Он вышел из дома, ничего не чувствуя, кроме резкой боли в глазах. Солнце не рассеяло черноты, откуда-то наплыли темные лица охранников и склонились к Диму.
– Ну, ничего не спер?
И, наконец, прорвался солнечный свет. Парень толкнул в плечо.
– Оклемался?
– Так, помутилось... Кто она ему? – спросил он о Тане.
– Выготцеву? Девка его. И за малыми смотрит. Но не шлюха, правда. Только с ним таскается. За шмотки там, за брошки, как обычно. С другими не путается. Он говорит – классная девка, все, типа, феерично.
– А он старый?
– Старый, лет шестьдесят пять. Но бодренький дед, – ухмыльнулся парень, позабыв обыскивать сумку Дима. – Ничего, веселый. И бабла завались. Весь комбинат – его, вся сталь в стране – его.
– И дым над городом его? – Дим поднял глаза к солнцу.
– Дым? Его. Без этого нельзя. Но здесь – чистая зона. Ветер здесь все время с моря.

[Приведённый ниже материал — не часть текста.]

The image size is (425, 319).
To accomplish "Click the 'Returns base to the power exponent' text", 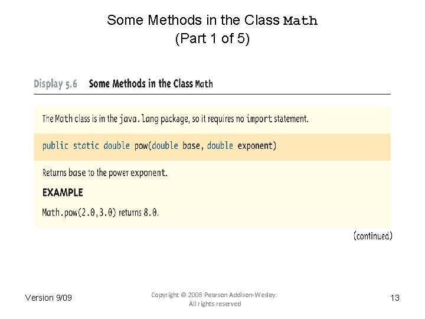I will pos(104,173).
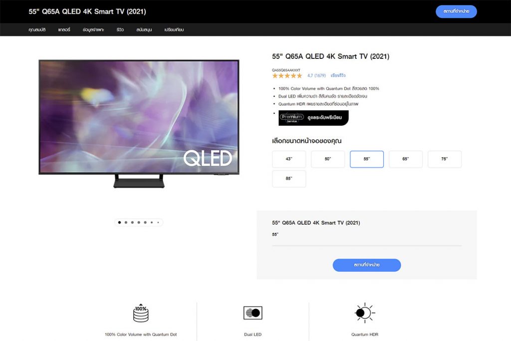Viewport: 511px width, 341px height.
Task: Select the 50" screen size option
Action: click(328, 159)
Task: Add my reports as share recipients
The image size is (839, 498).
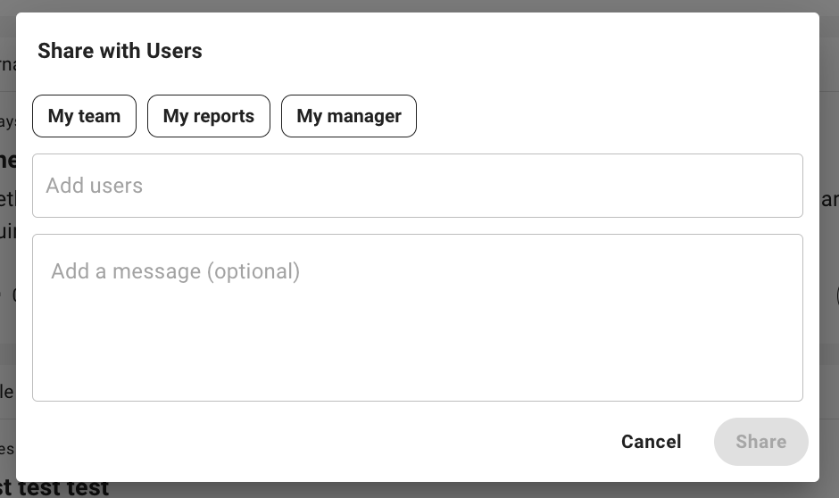Action: click(x=208, y=116)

Он не дослушал про ветер и побрел к трассе, пытаясь как можно дальше уйти от роскошных коттеджей. Но они все тянулись, словно гнались за ним. Дим остановил попутку, и водитель, посмотрев в его грустное лицо, начал рассказывать о перипетиях своей личной жизни, о том, как жена изменила ему по пьяни с братом. Непонятно было, чей это был брат и кто именно был пьян, но Дим не стал уточнять.

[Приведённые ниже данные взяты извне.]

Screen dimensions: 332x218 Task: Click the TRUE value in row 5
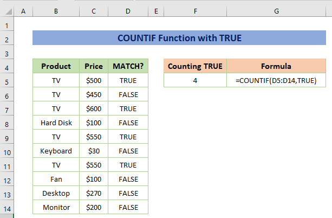[x=128, y=80]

– Куда тебе? На вокзал? – водила покосился на дорожную сумку Дима.
Дим покачал головой.
– Нет. Пойду в порт грузчиком, буду дышать чистым морским воздухом. Будем с ней держаться за руки, а потом поженимся.
– Значит, в порт?
– Нет.
Дим вышел в центре и сел на скамейку. Боль притупилась, перед глазами рассвело. Он понял, что никуда не уедет из этого города, потому что этот город – тупик, тупее которого нет. Это кладбище всех иллюзий. Здесь не может быть ни новой, ни старой жизни. Здесь вообще не может быть никакой жизни, и поэтому Диму следует остаться здесь, чтобы не искать ничего больше.

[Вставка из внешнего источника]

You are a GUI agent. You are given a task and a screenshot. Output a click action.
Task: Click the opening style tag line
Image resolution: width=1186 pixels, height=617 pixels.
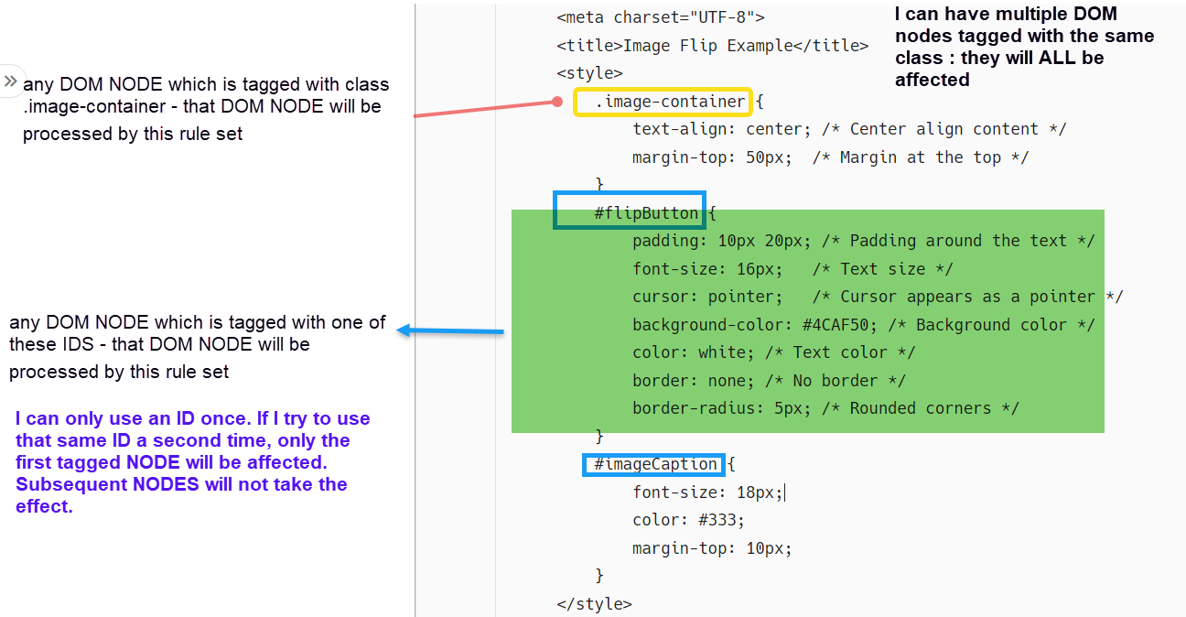589,73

И как только он это решил, боль как отрезало. Словно сто лет прошло со времени его разговора с Таней. Он поднялся со скамейки и потянулся до хруста костей, закинул сумку на плечо и пошел осматривать окрестности.
На улицах было мало открытых витрин, было мало плитки на тротуарах, но жил город в обычном ритме – в ритме автомобильных выхлопов, графиков работы супермаркетов, часов пик общественного транспорта и колебаний курса валют. Здесь люди не ценили деньги меньше, чем в столице, здесь ни доллар, ни евро не стоили дешевле. И здесь так же никто не собирался строить свою жизнь по законам сердца, а исключительно – по законам конъюнктуры рынка, по мотивам рекламных слоганов, по предсказаниям астрологов и прогнозам синоптиков.